Kapten Daud sudah menyiapkan sebuah kapal pinisi. Mak Eti lebih suka di pantai. Yang naik kapal Raya, Bagus, Purbaendah, Atep, Kunihiro, Sari Okano, dua pengawal Purbaendah, Subarja dan Jumhana menunggu di pantai dan tidak ikut.
Dari Manuk Dadali yang ikut hanya Serda Reda, sementara Robin dan Made lebih suka menunggu di pantai. Sejumlah pelaut dan tentara ikut di kapal itu, juga ada beberapa penumpang warga Tanjung Jakarta.
Sementara Kanaya, Yura dan Maurizia bersepedaan di atas air mengiringi kapal pinisi. Kecepatannya diatur sama dengan kecepatan pinisi. Mereka menuju pulau Cendani berbentuk C yang menjadi pelindung bagian utara pulau Pelopor. Jaraknya sekitar 80 kilometer dari tepi Tanjung Jakarta.
"Tiga cewek itu benar-benar nggak ada takutnya. Untung gelombang di sini ringan. Tapi sepeda itu temuan yang hebat dari kalian, bisa jalan di atas air," puji Cynthia.
"Bukan itu saja, nanti kalian lihat sendiri," kata Bagus.
"Inikah laut itu?" tanya Purbaendah. "Aku pernah dengar lagu dari sebuah bangunan di Kabandungan. Nenek Moyangku orang pelaut. Aku hapal lagunya?"
"Kirain Manuk Dadali saja?"
Lalu Purbaendah bernyanyi, yang membuat para awak hormat. Bagus pun bangga. Kemudian Raya dan Cynthia mengikuti bernyanyi.

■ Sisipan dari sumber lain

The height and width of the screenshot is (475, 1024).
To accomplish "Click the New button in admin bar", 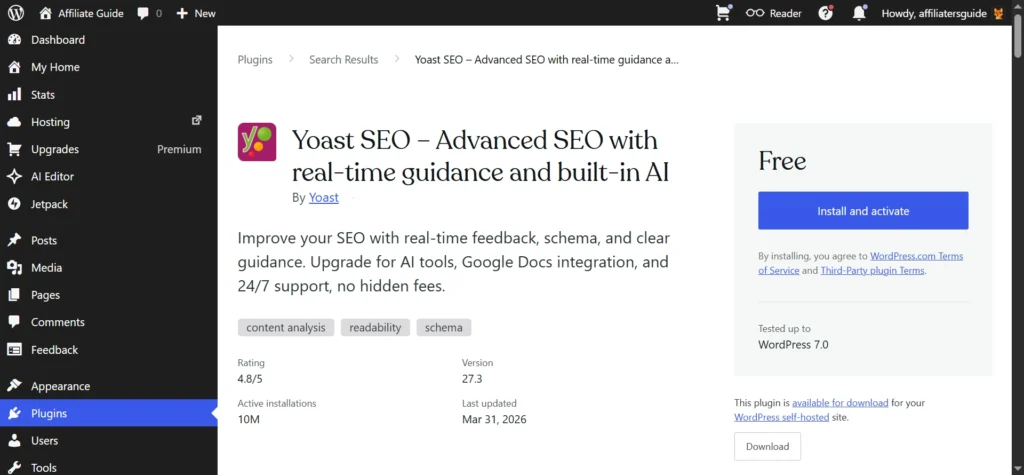I will (196, 13).
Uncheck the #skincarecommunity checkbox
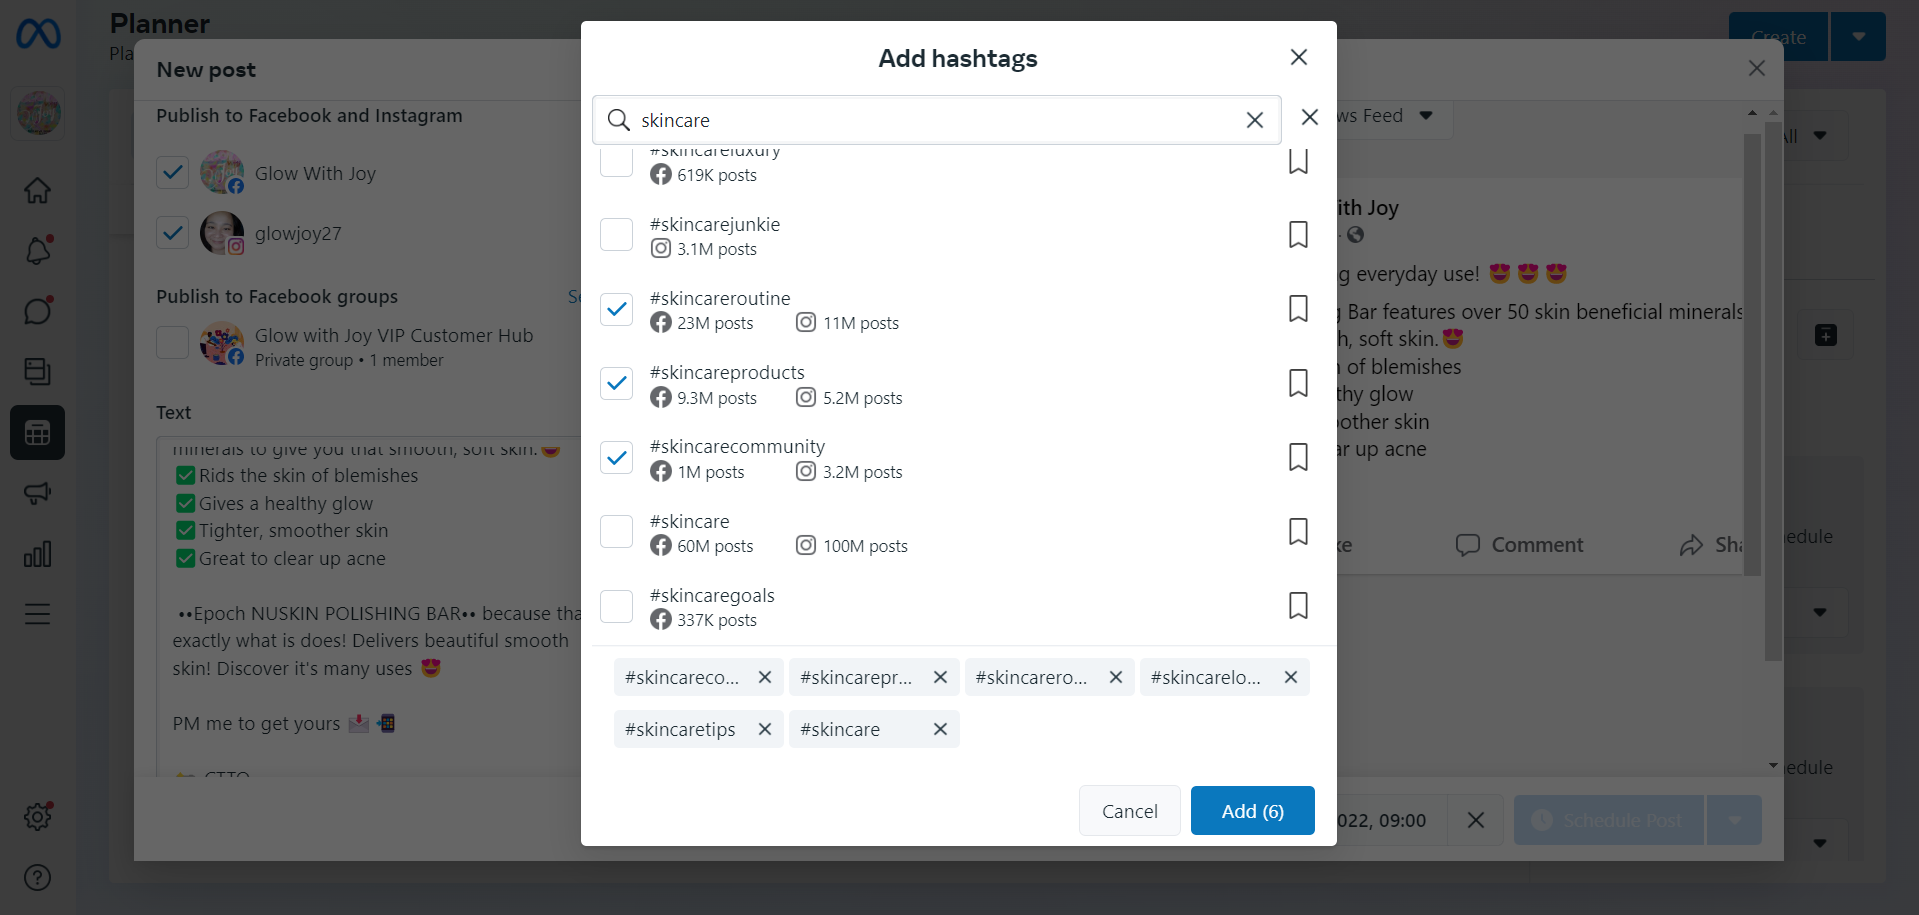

Nenek moyangku seorang pelaut/ Gemar mengarung luas samudera/menerjang ombak. Tiada takut/menempuh badai sudah biasa/ angin bertiup/layar terkembang/ombak berdebur di tepi pantai/pemuda berani/bangkit sekarang/ke laut kita beramai-ramai.
"Perempuan gunung yang ingin kenal laut," puji Bagus.
"Tapi mereka yang punya bakat untuk itu?" tunjuk Daud pada tiga perempuan yang begitu stabil bersepedaan air.